Caractéristiques d'un chef d'œuvre : on s'en souvient très longtemps après l'avoir vu et il vous impressionne autant que la première fois quand vous le revoyez des années plus tard. Un film marquant, donc. Un chef d'œuvre, en tout cas pour moi. Un classique de l'histoire du cinéma, pour tout cinéphile.
Un touriste américain arrêté en Turquie avec 2kg de drogue sur lui. Condamné à quelques jours de prison, il découvre que sa peine a été rejeté pour perpétuité. Il parcourt les prisons sordides et va se battre pour en sortir vivant.

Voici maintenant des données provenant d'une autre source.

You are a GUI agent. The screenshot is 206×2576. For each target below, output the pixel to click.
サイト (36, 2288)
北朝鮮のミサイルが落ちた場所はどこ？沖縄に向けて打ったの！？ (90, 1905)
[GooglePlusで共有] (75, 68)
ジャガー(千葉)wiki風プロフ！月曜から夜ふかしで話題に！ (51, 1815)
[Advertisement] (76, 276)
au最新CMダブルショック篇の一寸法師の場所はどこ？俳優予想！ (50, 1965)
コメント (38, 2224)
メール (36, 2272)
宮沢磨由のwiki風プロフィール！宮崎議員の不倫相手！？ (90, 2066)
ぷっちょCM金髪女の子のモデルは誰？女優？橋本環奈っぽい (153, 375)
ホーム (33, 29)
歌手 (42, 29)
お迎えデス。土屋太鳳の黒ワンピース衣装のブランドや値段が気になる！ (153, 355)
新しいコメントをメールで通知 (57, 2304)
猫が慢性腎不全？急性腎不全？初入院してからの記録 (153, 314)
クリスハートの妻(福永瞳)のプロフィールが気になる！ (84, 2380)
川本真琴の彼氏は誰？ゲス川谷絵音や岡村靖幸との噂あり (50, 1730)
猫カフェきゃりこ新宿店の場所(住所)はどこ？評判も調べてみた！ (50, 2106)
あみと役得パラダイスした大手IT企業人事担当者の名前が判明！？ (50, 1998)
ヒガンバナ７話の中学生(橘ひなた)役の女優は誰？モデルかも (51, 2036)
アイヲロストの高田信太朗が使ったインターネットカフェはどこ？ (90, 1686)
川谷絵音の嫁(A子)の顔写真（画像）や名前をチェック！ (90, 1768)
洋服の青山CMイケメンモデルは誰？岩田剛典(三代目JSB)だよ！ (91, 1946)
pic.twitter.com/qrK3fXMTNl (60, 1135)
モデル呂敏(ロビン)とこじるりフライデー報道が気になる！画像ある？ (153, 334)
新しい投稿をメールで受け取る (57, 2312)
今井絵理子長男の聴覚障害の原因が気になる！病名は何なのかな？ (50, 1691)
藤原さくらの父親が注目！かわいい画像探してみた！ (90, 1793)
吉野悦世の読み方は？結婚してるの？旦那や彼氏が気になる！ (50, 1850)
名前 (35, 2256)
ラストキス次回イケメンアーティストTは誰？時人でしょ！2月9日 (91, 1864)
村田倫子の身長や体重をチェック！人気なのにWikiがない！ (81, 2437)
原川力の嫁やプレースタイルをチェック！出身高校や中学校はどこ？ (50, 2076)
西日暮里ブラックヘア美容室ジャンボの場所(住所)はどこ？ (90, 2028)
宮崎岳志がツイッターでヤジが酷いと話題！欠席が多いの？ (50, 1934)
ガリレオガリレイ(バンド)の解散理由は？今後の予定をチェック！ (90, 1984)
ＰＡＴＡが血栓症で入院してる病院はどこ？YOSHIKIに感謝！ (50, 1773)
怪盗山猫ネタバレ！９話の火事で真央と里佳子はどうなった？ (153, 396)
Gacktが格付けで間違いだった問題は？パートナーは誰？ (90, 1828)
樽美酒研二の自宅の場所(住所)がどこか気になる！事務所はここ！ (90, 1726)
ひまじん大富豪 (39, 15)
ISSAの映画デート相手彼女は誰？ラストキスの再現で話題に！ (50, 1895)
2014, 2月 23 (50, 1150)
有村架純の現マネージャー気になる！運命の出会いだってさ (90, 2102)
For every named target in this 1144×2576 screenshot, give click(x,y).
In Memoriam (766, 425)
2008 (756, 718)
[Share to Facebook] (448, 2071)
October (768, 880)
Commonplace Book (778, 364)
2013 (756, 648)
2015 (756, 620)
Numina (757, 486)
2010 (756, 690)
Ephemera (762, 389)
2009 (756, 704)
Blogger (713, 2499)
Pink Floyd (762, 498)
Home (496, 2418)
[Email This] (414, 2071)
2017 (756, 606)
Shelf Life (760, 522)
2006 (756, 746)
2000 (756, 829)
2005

Super film, violent et poignant !
Puissant, intemporel,le chef-d'œuvre absolu et le meilleur film qui décrit aussi frontalement l'univers carcéral en Turquie...Et dire que c'est tiré d'une histoire vraie !!! Brad Davis est tout simplement magistral, touchant, émouvant et brutal dans la peau de William Hayes petit dealer qui va vivre l'enfer... Et la musique de Giorgio Moroder qui résonne toujours dans nos mémoires presque 50 ans après sa sortie.. Un film culte à voir et à revoir sans modération !!!